● **ACTIVITY**
Look for the word "page" in the data below, and copy every line that holds it.

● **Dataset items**
•••••
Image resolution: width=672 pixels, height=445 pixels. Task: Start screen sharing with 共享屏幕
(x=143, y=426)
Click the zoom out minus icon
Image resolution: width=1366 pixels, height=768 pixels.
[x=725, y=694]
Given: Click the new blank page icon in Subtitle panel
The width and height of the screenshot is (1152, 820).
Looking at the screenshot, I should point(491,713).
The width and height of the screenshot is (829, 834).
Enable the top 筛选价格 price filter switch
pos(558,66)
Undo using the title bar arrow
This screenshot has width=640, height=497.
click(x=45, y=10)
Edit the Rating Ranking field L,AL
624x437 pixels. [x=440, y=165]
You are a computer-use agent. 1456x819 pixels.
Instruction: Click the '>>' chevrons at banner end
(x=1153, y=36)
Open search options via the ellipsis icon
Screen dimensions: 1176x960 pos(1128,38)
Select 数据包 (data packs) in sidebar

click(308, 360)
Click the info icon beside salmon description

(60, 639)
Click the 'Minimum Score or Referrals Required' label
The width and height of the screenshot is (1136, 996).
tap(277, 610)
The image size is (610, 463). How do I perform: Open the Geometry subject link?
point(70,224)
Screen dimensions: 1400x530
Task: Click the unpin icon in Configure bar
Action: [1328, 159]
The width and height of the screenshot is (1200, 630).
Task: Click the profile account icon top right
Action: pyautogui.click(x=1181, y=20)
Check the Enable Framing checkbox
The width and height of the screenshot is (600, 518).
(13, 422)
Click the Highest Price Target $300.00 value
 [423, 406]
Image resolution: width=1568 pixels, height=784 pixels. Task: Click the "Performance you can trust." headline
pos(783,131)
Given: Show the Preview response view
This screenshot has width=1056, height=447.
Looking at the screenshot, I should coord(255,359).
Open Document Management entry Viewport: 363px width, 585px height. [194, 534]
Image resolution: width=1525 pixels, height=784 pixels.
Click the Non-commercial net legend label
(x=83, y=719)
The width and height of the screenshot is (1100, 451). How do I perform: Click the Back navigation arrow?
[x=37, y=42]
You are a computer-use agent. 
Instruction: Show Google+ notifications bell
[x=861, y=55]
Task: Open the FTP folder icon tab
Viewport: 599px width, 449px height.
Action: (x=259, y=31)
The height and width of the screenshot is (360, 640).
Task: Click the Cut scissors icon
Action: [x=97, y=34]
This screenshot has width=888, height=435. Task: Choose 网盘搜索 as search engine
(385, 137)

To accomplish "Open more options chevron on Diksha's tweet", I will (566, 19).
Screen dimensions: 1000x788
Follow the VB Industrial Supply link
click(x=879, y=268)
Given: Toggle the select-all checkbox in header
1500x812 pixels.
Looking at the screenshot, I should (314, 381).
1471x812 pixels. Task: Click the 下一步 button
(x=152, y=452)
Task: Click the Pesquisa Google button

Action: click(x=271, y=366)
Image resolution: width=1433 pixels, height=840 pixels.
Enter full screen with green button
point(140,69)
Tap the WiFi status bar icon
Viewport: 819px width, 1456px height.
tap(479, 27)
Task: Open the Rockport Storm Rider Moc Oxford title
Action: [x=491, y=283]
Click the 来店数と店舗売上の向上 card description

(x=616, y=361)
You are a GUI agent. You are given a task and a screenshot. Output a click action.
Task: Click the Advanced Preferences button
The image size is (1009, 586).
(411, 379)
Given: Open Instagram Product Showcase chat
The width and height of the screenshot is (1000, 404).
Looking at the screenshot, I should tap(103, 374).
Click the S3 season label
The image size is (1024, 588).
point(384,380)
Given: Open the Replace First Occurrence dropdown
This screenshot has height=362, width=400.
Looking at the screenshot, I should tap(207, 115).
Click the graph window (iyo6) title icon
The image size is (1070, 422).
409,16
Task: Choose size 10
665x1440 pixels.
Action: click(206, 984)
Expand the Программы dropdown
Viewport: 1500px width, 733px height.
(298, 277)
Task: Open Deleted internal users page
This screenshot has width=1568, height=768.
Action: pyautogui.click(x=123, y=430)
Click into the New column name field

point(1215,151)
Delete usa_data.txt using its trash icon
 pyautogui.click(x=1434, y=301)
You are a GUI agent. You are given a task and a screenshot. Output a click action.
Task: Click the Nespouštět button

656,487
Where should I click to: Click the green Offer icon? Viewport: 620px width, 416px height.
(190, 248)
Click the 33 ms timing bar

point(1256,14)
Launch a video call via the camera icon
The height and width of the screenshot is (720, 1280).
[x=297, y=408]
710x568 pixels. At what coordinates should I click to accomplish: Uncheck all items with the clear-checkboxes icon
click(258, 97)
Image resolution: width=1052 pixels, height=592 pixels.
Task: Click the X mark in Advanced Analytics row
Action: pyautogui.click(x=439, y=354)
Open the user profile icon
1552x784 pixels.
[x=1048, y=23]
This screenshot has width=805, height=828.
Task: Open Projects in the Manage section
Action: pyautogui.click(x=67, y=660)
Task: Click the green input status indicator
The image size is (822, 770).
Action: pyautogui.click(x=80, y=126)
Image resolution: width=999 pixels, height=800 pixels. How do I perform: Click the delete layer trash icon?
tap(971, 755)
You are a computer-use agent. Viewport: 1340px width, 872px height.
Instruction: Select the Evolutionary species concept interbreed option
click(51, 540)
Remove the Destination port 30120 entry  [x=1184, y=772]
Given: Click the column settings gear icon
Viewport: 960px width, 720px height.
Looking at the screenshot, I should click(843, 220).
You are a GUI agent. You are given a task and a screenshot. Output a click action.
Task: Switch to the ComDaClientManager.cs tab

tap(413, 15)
•••••
● **RESPONSE AREA**
Given: Click the new blank page icon in Subtitle panel
Task: Open Deleted internal users page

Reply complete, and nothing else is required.